## [Exercise requirements]
Go through the records and show each line where the word "device" occurs.

Stored records
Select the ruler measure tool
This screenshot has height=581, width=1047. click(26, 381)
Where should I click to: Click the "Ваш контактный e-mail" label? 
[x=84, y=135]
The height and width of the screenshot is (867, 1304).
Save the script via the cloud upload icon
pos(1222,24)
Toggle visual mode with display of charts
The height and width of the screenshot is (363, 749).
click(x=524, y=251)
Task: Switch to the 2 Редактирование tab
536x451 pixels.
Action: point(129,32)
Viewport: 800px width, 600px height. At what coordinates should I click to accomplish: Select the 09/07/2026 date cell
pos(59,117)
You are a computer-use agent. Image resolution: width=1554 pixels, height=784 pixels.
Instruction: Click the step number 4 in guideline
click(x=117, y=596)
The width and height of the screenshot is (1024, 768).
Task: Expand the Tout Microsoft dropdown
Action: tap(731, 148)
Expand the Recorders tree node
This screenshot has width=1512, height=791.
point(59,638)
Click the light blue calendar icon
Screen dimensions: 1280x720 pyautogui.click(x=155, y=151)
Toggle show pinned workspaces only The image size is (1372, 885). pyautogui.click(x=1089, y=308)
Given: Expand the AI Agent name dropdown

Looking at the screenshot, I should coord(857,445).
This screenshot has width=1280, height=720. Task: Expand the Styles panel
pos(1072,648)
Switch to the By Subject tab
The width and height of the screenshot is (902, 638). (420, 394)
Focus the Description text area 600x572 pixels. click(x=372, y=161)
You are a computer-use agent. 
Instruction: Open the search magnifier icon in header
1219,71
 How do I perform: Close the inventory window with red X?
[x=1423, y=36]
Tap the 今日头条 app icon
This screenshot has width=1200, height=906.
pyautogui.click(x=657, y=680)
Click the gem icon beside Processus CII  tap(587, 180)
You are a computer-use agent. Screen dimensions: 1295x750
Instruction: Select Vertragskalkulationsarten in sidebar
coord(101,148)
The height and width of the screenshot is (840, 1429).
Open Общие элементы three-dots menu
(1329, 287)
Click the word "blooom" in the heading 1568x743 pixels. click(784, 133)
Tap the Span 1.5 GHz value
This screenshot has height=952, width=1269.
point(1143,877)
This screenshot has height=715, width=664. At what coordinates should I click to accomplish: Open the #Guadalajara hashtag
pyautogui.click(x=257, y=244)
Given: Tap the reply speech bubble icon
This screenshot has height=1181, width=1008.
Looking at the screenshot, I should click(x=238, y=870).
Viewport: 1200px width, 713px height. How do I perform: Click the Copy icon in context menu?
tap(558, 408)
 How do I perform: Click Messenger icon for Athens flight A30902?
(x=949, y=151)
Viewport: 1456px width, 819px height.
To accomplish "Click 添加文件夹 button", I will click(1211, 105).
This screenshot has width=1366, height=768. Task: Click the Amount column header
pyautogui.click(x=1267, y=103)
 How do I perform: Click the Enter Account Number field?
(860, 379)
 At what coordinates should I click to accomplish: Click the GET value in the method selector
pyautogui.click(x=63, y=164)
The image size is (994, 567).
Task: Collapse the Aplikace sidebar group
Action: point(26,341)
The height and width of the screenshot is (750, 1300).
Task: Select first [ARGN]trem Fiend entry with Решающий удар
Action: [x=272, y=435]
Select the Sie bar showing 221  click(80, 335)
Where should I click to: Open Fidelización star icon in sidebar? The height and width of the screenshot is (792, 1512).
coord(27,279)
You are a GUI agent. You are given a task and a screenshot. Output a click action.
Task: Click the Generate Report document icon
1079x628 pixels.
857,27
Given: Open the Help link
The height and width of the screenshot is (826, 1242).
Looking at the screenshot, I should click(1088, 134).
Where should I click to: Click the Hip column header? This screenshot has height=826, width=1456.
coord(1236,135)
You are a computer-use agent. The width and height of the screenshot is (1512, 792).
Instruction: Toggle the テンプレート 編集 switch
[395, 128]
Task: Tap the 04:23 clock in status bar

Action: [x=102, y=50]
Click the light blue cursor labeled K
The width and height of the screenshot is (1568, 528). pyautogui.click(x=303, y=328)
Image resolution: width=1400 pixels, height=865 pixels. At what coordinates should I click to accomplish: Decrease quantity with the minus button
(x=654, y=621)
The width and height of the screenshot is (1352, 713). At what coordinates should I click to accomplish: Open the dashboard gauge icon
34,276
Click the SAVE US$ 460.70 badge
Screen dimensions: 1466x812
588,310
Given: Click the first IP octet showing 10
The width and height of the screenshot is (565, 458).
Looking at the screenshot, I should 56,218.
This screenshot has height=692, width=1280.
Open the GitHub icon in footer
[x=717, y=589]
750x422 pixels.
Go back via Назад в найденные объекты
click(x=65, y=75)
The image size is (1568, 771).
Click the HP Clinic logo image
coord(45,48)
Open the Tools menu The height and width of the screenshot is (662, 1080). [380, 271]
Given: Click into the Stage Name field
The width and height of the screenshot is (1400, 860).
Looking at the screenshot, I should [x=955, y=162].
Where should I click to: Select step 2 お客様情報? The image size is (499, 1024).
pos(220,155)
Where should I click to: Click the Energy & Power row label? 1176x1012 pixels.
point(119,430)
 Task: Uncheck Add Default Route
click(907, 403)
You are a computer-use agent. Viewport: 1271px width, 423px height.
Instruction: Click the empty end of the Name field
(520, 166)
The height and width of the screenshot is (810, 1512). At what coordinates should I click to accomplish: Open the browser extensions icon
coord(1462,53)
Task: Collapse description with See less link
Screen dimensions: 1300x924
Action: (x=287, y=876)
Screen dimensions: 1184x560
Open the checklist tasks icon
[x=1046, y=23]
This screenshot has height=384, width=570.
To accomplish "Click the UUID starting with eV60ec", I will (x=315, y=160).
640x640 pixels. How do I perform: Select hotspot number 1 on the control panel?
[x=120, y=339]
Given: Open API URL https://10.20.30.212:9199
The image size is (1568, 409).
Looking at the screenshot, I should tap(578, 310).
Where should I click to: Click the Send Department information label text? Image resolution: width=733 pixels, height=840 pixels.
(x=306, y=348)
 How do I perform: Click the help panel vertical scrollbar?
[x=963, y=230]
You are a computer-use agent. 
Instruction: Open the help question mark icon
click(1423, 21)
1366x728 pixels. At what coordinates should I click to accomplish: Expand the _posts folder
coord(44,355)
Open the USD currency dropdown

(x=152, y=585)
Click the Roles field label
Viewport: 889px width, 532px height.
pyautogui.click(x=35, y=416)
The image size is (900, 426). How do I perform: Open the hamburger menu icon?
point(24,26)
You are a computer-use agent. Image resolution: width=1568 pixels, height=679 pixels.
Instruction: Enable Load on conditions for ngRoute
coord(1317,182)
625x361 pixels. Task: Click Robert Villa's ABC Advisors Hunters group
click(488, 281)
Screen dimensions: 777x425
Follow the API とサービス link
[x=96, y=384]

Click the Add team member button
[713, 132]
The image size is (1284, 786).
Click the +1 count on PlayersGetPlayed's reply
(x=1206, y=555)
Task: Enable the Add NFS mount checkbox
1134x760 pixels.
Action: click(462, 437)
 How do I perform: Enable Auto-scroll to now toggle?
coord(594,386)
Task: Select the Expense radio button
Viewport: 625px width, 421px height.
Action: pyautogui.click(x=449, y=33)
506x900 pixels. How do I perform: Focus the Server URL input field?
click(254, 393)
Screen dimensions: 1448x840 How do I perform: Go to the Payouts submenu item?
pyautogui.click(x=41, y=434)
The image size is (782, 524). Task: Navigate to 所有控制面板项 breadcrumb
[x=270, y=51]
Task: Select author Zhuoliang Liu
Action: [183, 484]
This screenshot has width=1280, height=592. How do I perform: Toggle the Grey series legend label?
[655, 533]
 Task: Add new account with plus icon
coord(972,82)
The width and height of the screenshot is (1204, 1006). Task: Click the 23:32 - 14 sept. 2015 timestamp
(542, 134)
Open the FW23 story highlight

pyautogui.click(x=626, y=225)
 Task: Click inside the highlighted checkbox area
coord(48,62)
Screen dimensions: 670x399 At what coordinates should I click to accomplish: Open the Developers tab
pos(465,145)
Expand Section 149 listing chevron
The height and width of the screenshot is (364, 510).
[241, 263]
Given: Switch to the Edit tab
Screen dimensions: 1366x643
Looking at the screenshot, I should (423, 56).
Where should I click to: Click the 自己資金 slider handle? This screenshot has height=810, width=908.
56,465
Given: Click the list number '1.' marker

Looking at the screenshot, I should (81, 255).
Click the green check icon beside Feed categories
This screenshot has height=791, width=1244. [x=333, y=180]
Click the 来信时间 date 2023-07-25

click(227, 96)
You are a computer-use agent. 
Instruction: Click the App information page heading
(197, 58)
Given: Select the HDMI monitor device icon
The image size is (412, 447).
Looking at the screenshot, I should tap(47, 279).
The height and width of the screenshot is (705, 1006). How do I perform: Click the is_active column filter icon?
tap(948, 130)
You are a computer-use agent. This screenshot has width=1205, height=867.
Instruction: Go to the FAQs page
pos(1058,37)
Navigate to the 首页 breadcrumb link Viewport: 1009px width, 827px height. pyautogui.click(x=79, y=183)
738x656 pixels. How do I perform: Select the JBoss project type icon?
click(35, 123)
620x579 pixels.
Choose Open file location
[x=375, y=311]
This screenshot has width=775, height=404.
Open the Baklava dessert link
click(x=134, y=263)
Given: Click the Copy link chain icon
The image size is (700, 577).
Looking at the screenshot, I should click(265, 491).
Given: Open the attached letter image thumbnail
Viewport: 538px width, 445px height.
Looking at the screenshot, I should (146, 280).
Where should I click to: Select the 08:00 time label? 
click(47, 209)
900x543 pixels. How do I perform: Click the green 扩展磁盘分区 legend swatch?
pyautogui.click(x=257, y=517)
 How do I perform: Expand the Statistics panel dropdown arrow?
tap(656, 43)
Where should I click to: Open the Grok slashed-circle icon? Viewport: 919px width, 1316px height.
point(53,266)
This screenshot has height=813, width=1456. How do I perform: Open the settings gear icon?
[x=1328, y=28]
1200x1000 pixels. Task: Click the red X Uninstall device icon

## [Response to the exercise]
Given: Select the HDMI monitor device icon
1200x1000 pixels. Task: Click the red X Uninstall device icon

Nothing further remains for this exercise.